Shares of BlackBerry developer Research in Motion set a new 52-week low despite the company's renewed pledge to fix its network that caused a three-day October e-mail glitch.
RIM shares were at $19.58, down $1.70 or 8 percent, in late morning trading. Earlier, they set a 52-week low of $19.
The Waterloo, Ontario-based company has been under pressure for months after reporting dismal second-quarter results in August and coming under shareholder assault from Toronto activist Jaguar Financial. It also botched the introduction of its tablet, the BlackBerry Playbook.
Last month, RIM's computer servers in England failed, causing a glitch in BlackBerry e-mails that eventually became a global problem.
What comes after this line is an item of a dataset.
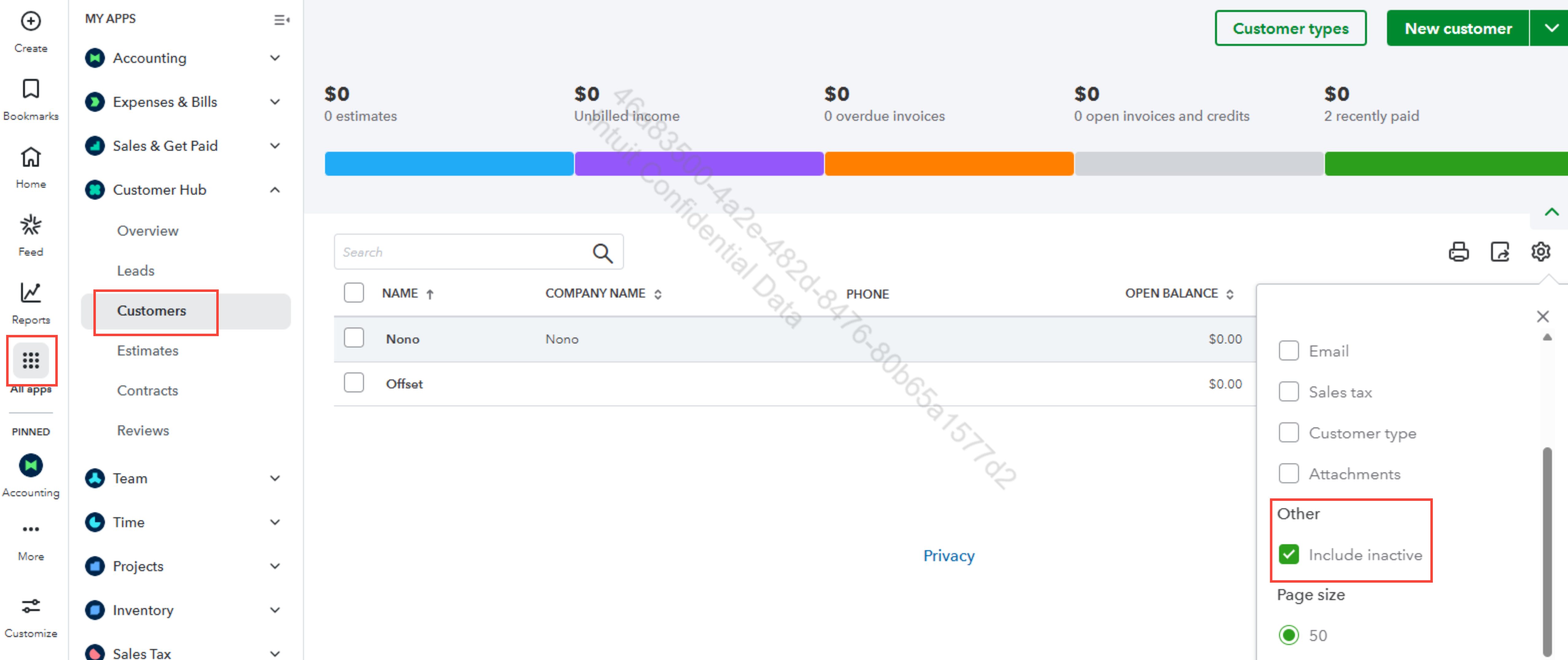Click the table settings gear icon
Screen dimensions: 1568x660
click(1540, 252)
Co-CEOs Mike Lazaridis and James Balsillie took nearly three days to respond.
Tuesday's decline, amid an overall market dip, followed a slashing report by Veritas Investment Research's Neeraj Monga who suggested RIM shares could fall to $10 because the company is behind the competition in every respect.
Monga told investors RIM has an outdated platform, is unable to launch winning devices, is bleeding management talent, is unable to attract the best to work for it, is in a slash-and-burn mode and all the R&F efforts and spending don't seem to be producing either winning [smartphones] or a decent tablet computing device.
Separately, Bloomberg reported a London-based marketing executive suggested the company has set up an in-house SWAT team under David Yach, the chief technology officer, which might redesign the entire e-mail system.
The official, Patrick Spence, said RIM may consider offloading some of its internal traffic to carriers such as Vodafone Group, which is the minority owner of Verizon Wireless, controlled by Verizon Communications.
The latest tumble brings RIM's market capitalization down to $10.24 billion, a 66.4 percent drop this year.